Hay que decir asimismo que esta sociedad tiene una jerga propia que ningún otro mortal es capaz de entender, y en la que están escritas todas sus leyes, que ponen especial cuidado en multiplicar; por donde embrollan completamente la esencia misma de la verdad y la falsedad, lo justo y lo injusto; de manera que se tarda unos treinta años en decidir si el campo que me dejaron mis antepasados durante seis generaciones me pertenece a mí, o pertenece a un extraño que vive a trescientas millas.
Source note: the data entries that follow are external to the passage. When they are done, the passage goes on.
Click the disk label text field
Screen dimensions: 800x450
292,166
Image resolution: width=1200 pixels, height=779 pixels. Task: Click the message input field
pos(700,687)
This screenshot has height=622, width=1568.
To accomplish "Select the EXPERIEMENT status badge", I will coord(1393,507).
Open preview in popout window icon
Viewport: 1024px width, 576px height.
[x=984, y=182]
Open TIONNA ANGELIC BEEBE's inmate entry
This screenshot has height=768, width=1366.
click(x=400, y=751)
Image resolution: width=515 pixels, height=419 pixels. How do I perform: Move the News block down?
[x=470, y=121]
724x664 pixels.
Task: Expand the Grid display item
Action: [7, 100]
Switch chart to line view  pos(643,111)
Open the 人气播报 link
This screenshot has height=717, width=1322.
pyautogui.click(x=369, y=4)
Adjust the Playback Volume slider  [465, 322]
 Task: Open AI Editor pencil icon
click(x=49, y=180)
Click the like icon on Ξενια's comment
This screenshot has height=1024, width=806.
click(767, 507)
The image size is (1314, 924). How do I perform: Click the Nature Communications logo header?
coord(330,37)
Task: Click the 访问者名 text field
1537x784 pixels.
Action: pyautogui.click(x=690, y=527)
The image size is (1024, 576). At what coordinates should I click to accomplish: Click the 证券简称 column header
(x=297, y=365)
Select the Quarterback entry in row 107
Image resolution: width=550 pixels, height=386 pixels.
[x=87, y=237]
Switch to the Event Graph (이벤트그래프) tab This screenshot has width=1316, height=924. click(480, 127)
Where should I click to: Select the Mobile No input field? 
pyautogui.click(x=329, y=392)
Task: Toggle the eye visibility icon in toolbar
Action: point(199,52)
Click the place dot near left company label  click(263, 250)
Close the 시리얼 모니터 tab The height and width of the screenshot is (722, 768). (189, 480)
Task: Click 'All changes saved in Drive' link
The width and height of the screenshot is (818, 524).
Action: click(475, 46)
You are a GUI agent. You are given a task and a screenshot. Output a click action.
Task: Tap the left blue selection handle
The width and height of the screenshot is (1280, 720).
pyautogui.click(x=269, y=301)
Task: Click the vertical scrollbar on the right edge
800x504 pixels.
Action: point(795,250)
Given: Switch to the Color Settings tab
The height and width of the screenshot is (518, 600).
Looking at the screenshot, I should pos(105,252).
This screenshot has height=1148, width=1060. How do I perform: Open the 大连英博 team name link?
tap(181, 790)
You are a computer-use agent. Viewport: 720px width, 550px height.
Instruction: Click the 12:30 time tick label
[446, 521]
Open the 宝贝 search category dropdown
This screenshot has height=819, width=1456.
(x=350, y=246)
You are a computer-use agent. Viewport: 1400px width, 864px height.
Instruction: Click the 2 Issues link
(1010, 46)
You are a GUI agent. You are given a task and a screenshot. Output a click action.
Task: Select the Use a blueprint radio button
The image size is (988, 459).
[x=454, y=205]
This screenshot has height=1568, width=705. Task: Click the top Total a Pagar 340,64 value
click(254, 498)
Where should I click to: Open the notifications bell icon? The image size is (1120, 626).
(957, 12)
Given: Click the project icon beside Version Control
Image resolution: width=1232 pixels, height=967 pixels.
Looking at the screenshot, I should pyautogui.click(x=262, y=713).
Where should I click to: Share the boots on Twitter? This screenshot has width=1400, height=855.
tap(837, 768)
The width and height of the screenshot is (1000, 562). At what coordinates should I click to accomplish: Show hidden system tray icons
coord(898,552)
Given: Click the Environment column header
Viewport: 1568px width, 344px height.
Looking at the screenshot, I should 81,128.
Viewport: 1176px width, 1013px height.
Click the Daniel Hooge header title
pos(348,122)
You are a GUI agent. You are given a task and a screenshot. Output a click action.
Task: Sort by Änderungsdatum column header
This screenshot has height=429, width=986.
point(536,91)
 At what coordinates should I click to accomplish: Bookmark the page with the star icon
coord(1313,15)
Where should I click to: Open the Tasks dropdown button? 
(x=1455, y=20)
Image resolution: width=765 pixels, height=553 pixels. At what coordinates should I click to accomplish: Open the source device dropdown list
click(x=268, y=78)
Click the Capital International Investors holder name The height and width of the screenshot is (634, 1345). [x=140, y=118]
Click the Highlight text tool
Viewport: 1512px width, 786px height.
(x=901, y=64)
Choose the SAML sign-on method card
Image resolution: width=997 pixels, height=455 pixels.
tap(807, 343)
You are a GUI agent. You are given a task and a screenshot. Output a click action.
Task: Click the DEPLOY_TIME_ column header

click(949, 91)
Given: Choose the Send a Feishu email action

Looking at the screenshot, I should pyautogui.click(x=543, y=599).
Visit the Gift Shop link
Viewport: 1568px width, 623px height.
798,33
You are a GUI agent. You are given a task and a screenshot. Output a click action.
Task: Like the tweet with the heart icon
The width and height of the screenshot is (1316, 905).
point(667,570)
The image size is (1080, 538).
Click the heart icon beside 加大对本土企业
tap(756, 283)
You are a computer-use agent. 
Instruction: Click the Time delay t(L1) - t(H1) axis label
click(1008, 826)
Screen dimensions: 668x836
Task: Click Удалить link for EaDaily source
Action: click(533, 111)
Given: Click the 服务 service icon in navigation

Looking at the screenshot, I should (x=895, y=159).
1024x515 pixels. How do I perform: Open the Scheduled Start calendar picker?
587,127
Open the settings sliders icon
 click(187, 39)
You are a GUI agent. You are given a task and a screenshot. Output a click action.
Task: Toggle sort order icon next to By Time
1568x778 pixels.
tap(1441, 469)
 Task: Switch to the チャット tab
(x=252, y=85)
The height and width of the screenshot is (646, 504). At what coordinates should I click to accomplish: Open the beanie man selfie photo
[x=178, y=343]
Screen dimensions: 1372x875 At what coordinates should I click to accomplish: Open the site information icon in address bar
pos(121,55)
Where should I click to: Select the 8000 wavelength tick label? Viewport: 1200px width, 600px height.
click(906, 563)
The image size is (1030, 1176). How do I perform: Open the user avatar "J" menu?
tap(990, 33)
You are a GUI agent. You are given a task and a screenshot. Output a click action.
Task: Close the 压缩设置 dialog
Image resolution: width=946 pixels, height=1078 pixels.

En el juicio a personas acusadas de delitos contra el estado, el método es mucho más breve y recomendable: primero el juez manda pregonar la disposición de los que están en el poder, después de lo cual puede fácilmente mandar ahorcar o salvar a un criminal, preservando estrictamente las debidas formas de la ley.

Aquí me interrumpió mi amo; dijo que era una lástima que unos seres dotados de tan prodigiosas habilidades intelectuales como estos juristas debían de ser, según la descripción que hacía de ellos, no se les animara a instruir a sus semejantes en el saber y en el conocimiento. En respuesta a esto aseguré a su señoría que en todo lo que no fuera su oficio eran normalmente la generación más ignorante y estúpida entre nosotros, los más despreciables en una conversación corriente, enemigos confesados de todo conocimiento y saber, y dispuestos asimismo a pervertir la razón general de la humanidad en cualquier otra materia de discurso, igual que en la de su propia profesión.